Tuesday, June 2, 2009

4-1-2007: Palm Sunday (C)

Luke 19:28-40//saiah 50:4-7/Psalm 22/Philippians 2:6-11/Luke 22:14-23
There’s a lovely and revealing line in the old Irish ballad “Farewell My Derry Love” about one man’s memories of a former lover, reminiscing about how they once walked hand in hand in the lovers’ rain when passion graced their forms. Merging passion and grace may seem irreverent to the more pious among us, especially when reflecting on the Lord’s Passion this Palm Sunday -- but English speakers have long maintained the dual meaning of the word passion as bespeaking both erotic love and redemptive suffering.

It’s no accident that movies are judged un-viewable according to the level of both their erotic and their violent content – it seems an appeal to the visceral in order to convey meaning should be circumspect. So in the realm of religion is it correct, permissible, proper to assert that both bloody suffering and erotic love can be conduits of divine grace? In Pope Benedict XVI’s Lenten Message he wrote that “…eros is part of the very heart of God” maintaining with the mysterious Pseudo-Dionysius of the fifth century that “eros is that force which does not allow the lover to remain in himself but moves him to become one with the beloved.” While disinterested charity (agape) may be a lofty ideal, it’s passion (eros) which fires the soul and, for a lack of a better phrase, turns us on. What the events of Holy Week point out is that love cannot be contained, or judged futile, when it finds its expression in passion as distinct from charity.
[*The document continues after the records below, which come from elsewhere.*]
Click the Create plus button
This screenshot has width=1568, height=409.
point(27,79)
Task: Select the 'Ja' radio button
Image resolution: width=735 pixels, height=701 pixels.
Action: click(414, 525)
In today’s famous second reading from Philippians there’s a hint why this must be so. Because, if it is indeed true that the invisible God chose to become fully human, then grace cannot be limited to the expression of the intellect alone but must spill over into the sensual as well. Christ emptied himself of divinity, the passage states, and took the form of a slave, making himself susceptible to the vagaries of suffering as well as love. We seem to have no problem accepting that Jesus suffered physically (though Mel Gibson’s Passion of the Christ can still make us squirm) but we find it difficult in accepting that divine love has an erotic element.

But that, perhaps, more reflects our own prudishness than God’s. For he seems to have a surprising lack of prudence when it comes to love, suggesting that love -- of whatever variety – always conveys the divine.